None of those things are possible right now for a young Sioux Falls girl, but her parents are doing whatever they can; even going the extra mile to try and give her something.

“She was born with a traumatic brain injury,” Andy Heitkamp said.

Four-year-old Tillie Heitkamp is not your typical four-year-old girl. She struggles daily.

A traumatic brain injury at birth is only part of her physical problems.

After spending three weeks in the NICU, Tillie went on to develop cerebral palsy, which made things even more complicated.

“It’s probably one of the most aggressive forms of CP; very severe, you know, she can’t use any of her limbs, she can’t walk, sit, talk, crawl; anything independently,” Alexa Heitkamp said.

Alexa and Andy Heitkamp want to do whatever they can to give Tillie some sort of independence.

But as of right now, there’s little doctors can do for her; at least here in the United States.

So in January, the Heitkamps will be flying to Monterrey, Mexico to get Tillie special treatment.

“It’s not experimental, they’ve been doing it for a while in Mexico, it’s not FDA-approved in the United States yet,” Andy said.

It’s a medical procedure called Neurocytonix.

Tillie will lay down in something similar to this for an hour each day throughout the month of January.

“It will try and repair or rejuvenate the damaged brain cells or injured brain cells, kind of get those start talking to the rest of the brain, again,” Andy said.

“I really liked this because it’s non-invasive, no surgery, it’s drug-free, there’s no side effects to it,” Alexa said.

Both Alexa and Andy say it’s worth a shot because they have no other options.

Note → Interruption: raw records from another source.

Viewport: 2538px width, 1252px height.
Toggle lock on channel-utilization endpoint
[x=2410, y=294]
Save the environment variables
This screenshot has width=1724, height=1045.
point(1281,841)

“She does attend eight different therapies throughout the week, but it only shows mild progression; she still isn’t able to do anything independently, so,” Alexa said.

The procedure is expensive though, $55,000 and that does not include travel, lodging, or meals.

The Heitkamps say this treatment has shown signs of success in about 50 other kids with similar medical conditions.

“Everyone of those kids who got the treatment got something out of it, whether it be eating on their own, they are getting their motor skills back,” Andy said.

That’s all they are praying for; just something.

“Um, just to eat or sit, walk, anything she can, um,” Alexa said.

Anything to give her more than what she has now.

“It’s kind of to the point we got to try something,” Andy said. “If we get something out of it, it’ll be worth it just to get her a little bit better quality of life, that’s what we are shooting for.”

There’s going to be a big fundraiser in Adrian, Minnesota on November 25th at the high school to help the Heitkamps pay for their trip and Tillie’s medical procedure, because they are not covered by insurance.